Estos días he estado atenta a los cambios de turno, pero no hay fisuras en su organización. Siempre hay un mínimo de dos personas en casa, no dejan el salón solo ni un segundo —porque aquí tengo vía libre a dos puertas por las que podría escapar— y hay un continuo flujo de información de lo que hago y dejo de hacer. Sin embargo, hoy no hay nadie. El moreno acababa de subir a su habitación cuando salí de la mía, Lorenzo no ha regresado desde ayer y Dan no aparece por ningún lado.

Esta es mi oportunidad. Me acerco al la ventana que la entrada para comprobar mis posibilidades de huida que aumentan exponencialmente cuando observo mi flamante Audi en la entrada. No sabía cuánto echaba de menos a ese coche hasta que volví a verlo. 

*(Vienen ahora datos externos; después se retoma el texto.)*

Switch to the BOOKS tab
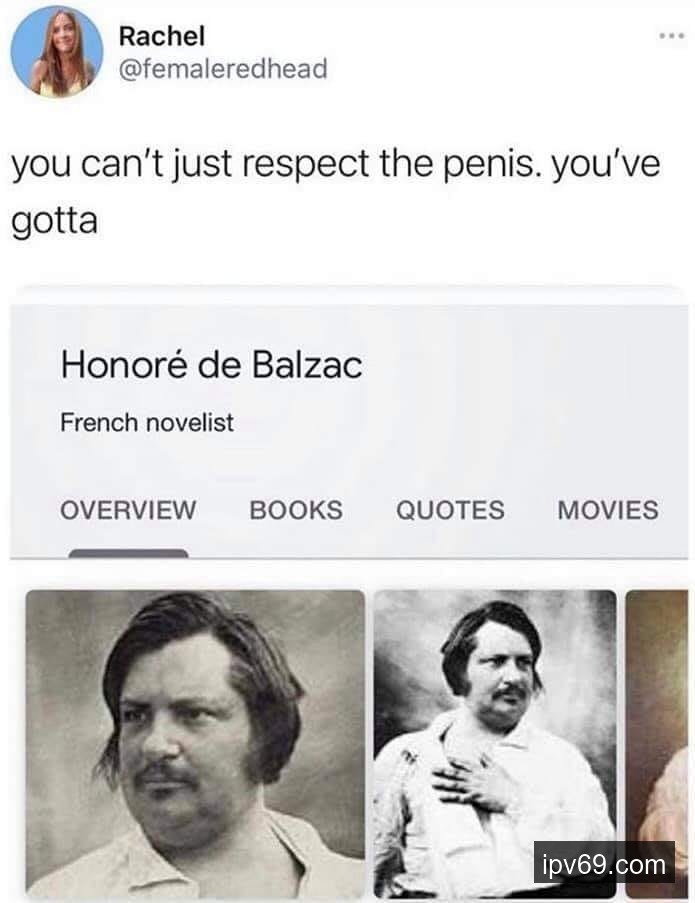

Ese coche no se puede puentear, yo misma me encargué de hacerle las modificaciones necesarias para evitar que me lo robaran. Así que, decidida a salir de esta cabaña perdida del mundo, comienzo a buscar en las inmediaciones de la entrada las llaves del coche. 

No me cuesta más de diez minutos encontrarlas en una de las cajoneras del salón. Demasiado fácil. 

«Te están vigilando.»

Tiene razón. Ni siquiera ellos cometerían un fallo de este tipo. Están intentando probar algo, quizás mi sumisión o mi falta de iniciativa o ganas por salir de aquí, pero sea lo que sea no lo van a lograr. 

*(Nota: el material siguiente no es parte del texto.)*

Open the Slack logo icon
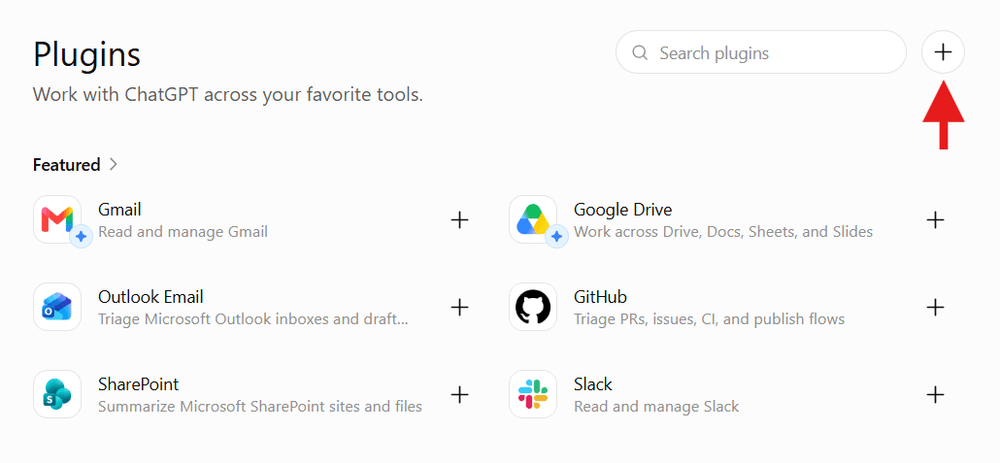 [533, 394]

Necesito que se relajen, que piensen que si alguna vez pasara esto de verdad, no saldría corriendo sin mirar atrás. Deben creer que mi miedo es superior a mis ganas de huir, solo así conseguiré escapar. El día que menos lo esperen estarán tan relajados con la idea de que no haré nada por irme, que cometerán un fallo que podré aprovechar. 

Me siento en el sofá con una manta, enciendo la televisión y me permito distraerme por unos minutos. Como si no me hubiera debatido entre la idea de perderlos de vista de una vez por todas o seguir esperando el momento indicado para acabar con esta pesadilla. 

—¿Qué haces? —Lo miro con mala cara. No me está viendo o qué. Levanto la cuchara agitándola y sonrío falsamente—. ¿No deberías estar huyendo? —pregunta divertido apoyado en la isla de la cocina.

—¿No tienes nada mejor que hacer? Como desaparecer, por ejemplo

—Una mala noche, entiendo. 

—Además de asesino, secuestrador y huracán de destrucción, psicólogo. Interesante.

No, otra vez no. Su sonrisa diabólica.

—Huracán de destrucción, esa es nueva.

Yo solo quería ver la mierda que echan en televisión mientras disfrutaba en absoluta tranquilidad de mi desayuno, pero era demasiado pedir.

—Puedes añadirlo a tu currículum, de nada. ¿Ahora puedes dejarme ver la maravillosa vida del pingüino emperador? Es más interesante de lo que esperaba. 

«Relájate, fiera. La idea era ganarte su confianza, entender su mente perturbada, ¿recuerdas?»

Su semblante se vuelve serio. Está tenso, puede que algo confuso e irritado por mis palabras.

—Eres consciente de que sigo siendo yo el que manda, ¿verdad?

Asiento sin mirarlo, pero puedo notar cómo sus músculos se tensan por no tener mi atención, por no tener el control absoluto de la situación.

De pronto, un pitido me deja sorda durante unos segundos, la leche se me ha caído encima y el sonido del disparo parece hacer eco en cada rincón de la casa. El estruendo ha conseguido que mi corazón se saltara algún latido mientras paralizaba mi respiración por completo. 

Algunas astillas del agujero que la bala ha hecho en el techo caen sobre mi cara y tazón de cereales.

Lo miro atónita, es impredecible. Cuando tocas la tecla exacta desatas el vendaval de destrucción que guarda, aunque tiene dos inconvenientes: no conoces la tecla y no sabes qué desatarás.